A máxima da Doutrina Monroe,”América para os americanos”, parece ganhar uma nova roupagem sob Donald Trump (Partido Republicano). O lema agora é “Make America Great Again“, mas a lógica continua sendo preservar a influência dos Estados Unidos sobre a América Latina e conter o avanço de potências rivais, especialmente a China, afirmam especialistas ouvidos pelo Poder360.
Se no século 20 o canal do Panamá simbolizava a projeção de poder da Casa Branca na região, hoje disputas em torno do Pix passaram a ocupar esse espaço. Na busca por preservar sua esfera de influência, os especialistas buscam responder ao menos parte da questão: até onde vai a “Doutrina Trump”?
O presidente dos Estados Unidos não inaugura uma nova política com os vizinhos latinos, mas intensifica uma estratégia de governos anteriores, como os de Joe Biden, Barack Obama e George W. Bush: preservar a influência norte-americana na região.

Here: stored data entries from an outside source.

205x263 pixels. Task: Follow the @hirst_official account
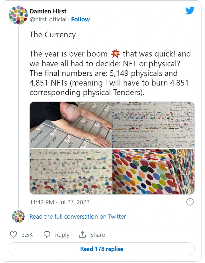[x=81, y=19]
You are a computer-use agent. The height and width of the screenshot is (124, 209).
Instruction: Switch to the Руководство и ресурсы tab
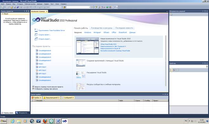101,28
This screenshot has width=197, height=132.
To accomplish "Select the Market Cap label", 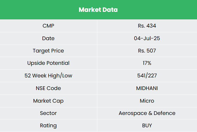I will (48, 101).
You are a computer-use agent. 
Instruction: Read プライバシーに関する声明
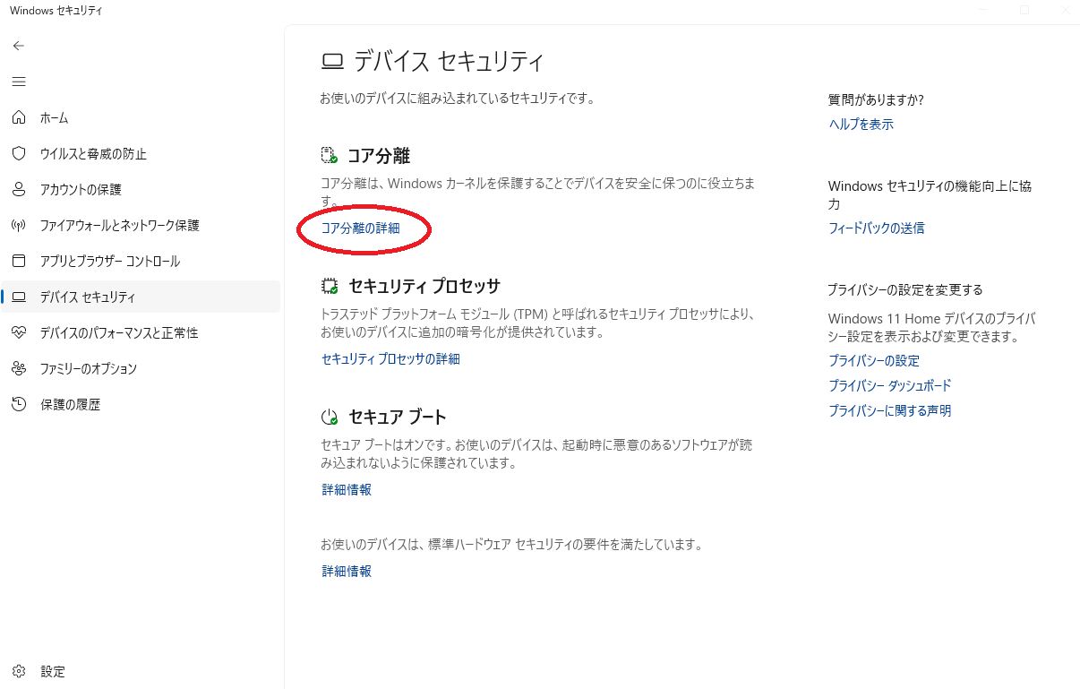click(889, 410)
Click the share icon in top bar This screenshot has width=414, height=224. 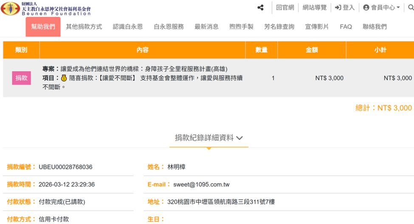coord(260,8)
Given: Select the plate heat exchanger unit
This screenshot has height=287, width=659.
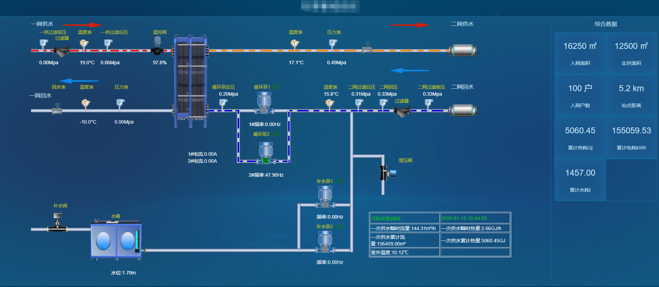Looking at the screenshot, I should tap(190, 81).
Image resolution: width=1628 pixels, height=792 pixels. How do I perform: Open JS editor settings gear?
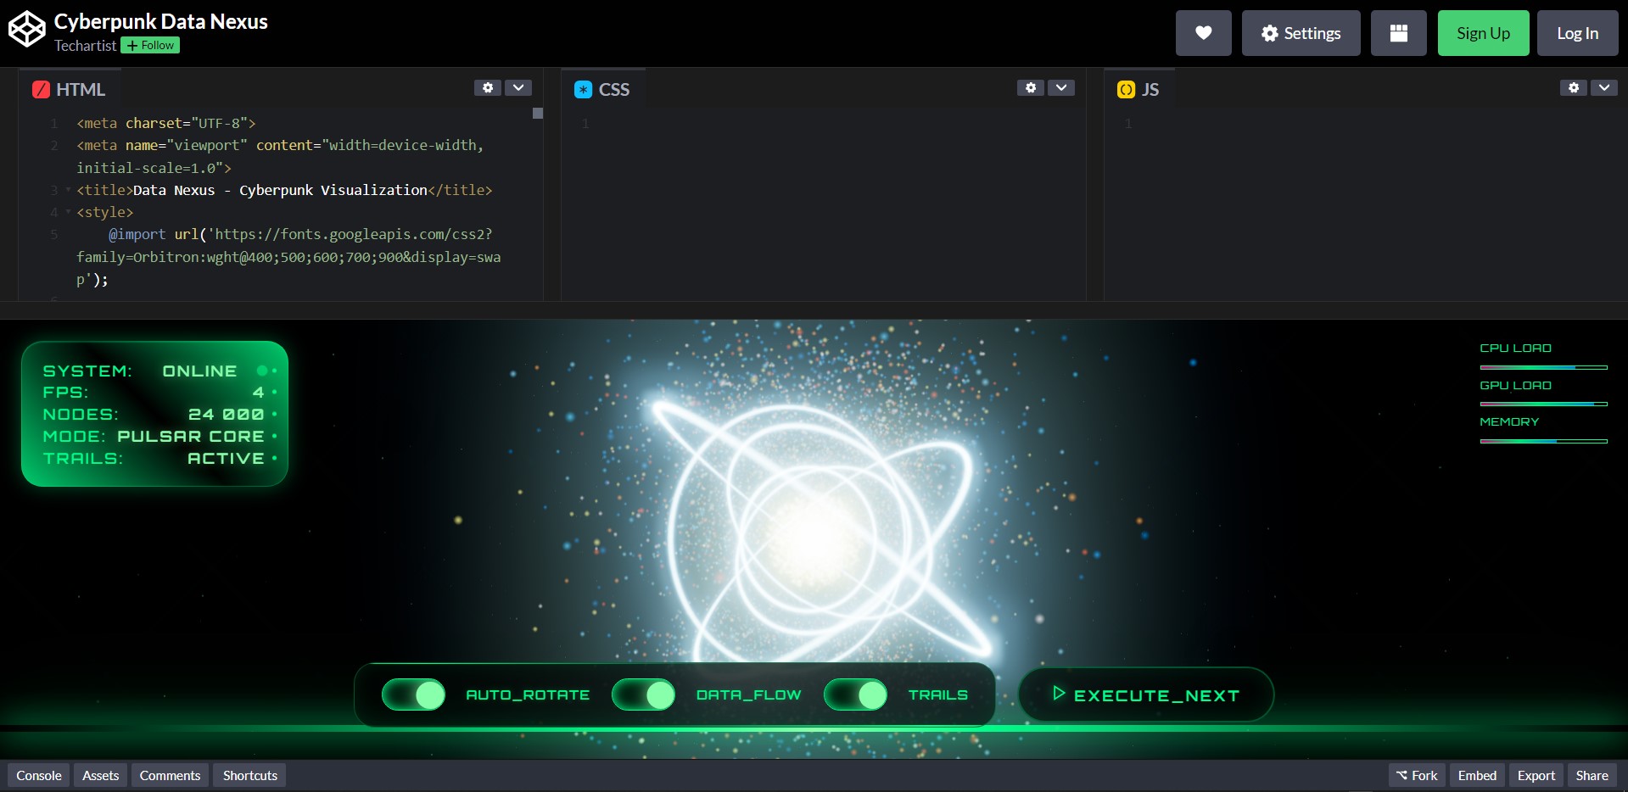[x=1574, y=87]
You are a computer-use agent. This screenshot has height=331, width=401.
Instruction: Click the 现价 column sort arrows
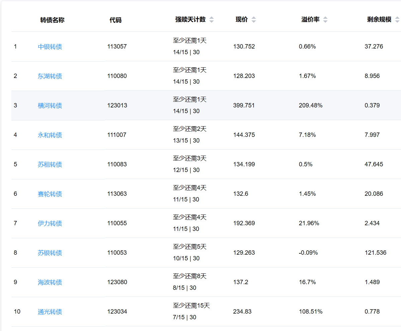pos(253,20)
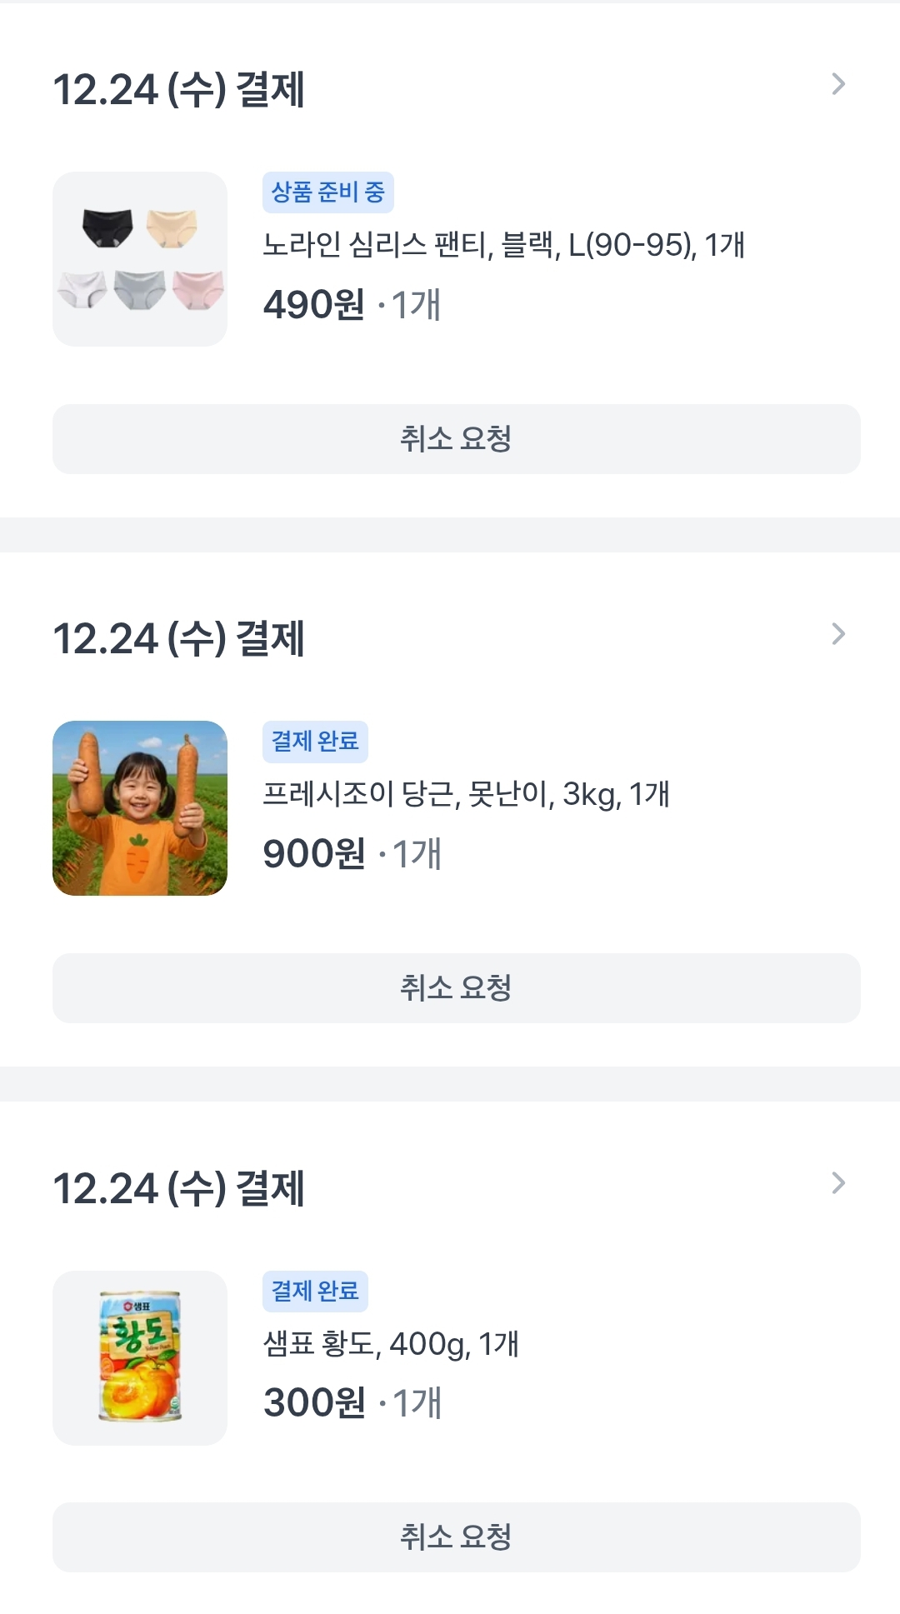
Task: Click 취소 요청 under the 샘표 황도 order
Action: (x=456, y=1537)
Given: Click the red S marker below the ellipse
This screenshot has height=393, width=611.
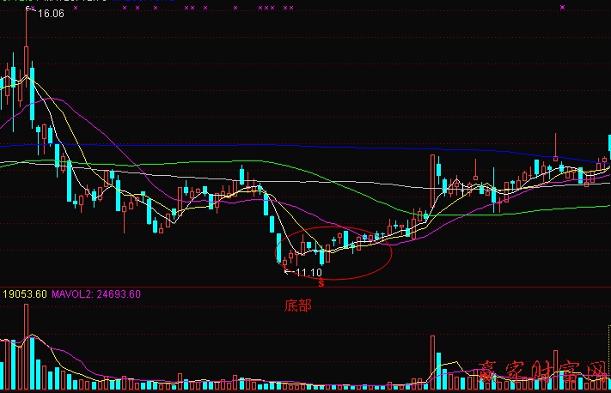Looking at the screenshot, I should point(321,281).
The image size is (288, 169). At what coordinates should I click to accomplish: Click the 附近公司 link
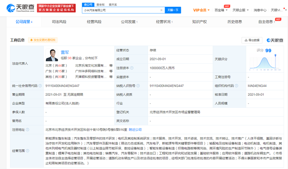coord(135,129)
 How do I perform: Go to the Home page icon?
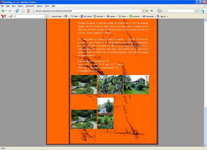(28, 11)
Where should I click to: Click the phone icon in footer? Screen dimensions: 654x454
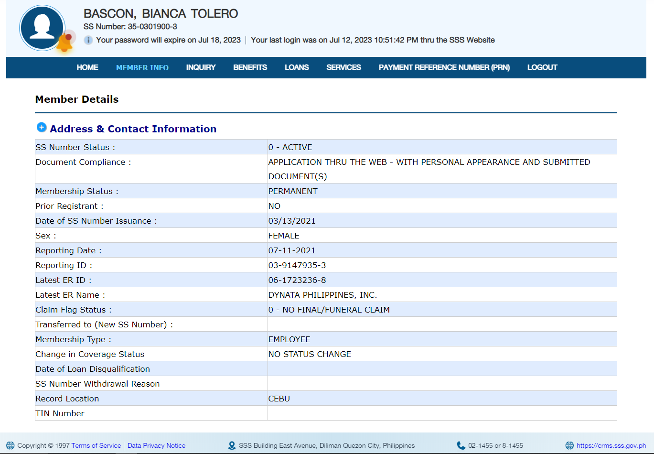pyautogui.click(x=461, y=445)
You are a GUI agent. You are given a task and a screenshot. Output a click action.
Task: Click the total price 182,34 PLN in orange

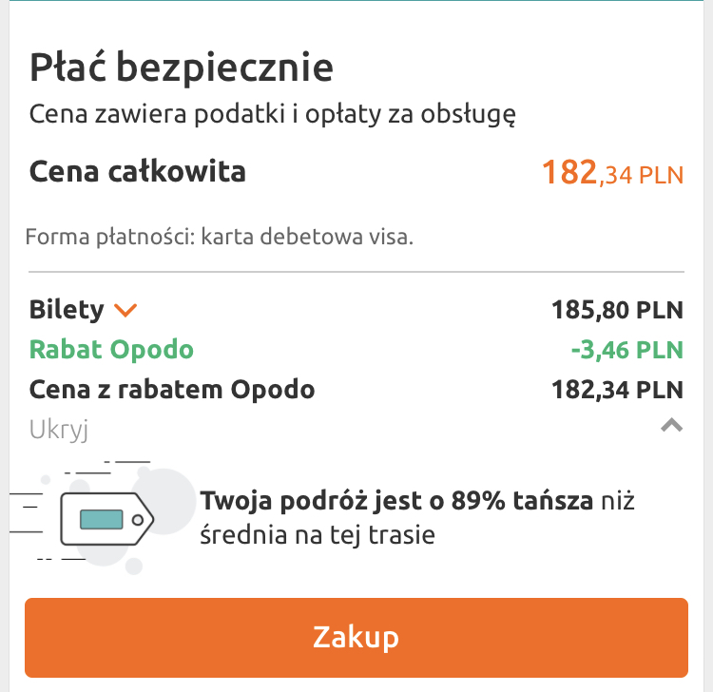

Com a China consolidada como principal parceiro comercial brasileiro, Brasília passou a ocupar posição central na disputa geopolítica entre as duas potências. Para especialistas ouvidos pelo Poder360, a escalada das tensões com o governo Luiz Inácio Lula da Silva (PT),marcada pelo tarifaço e pela aproximação de Trump com o adversário, o pré-candidato à presidência, o senador Flávio Bolsonaro (PL-RJ), vai além da disputa comercial. Trata-se de uma estratégia para ampliar a capacidade de influência dos Estados Unidos sobre um aliado estratégico.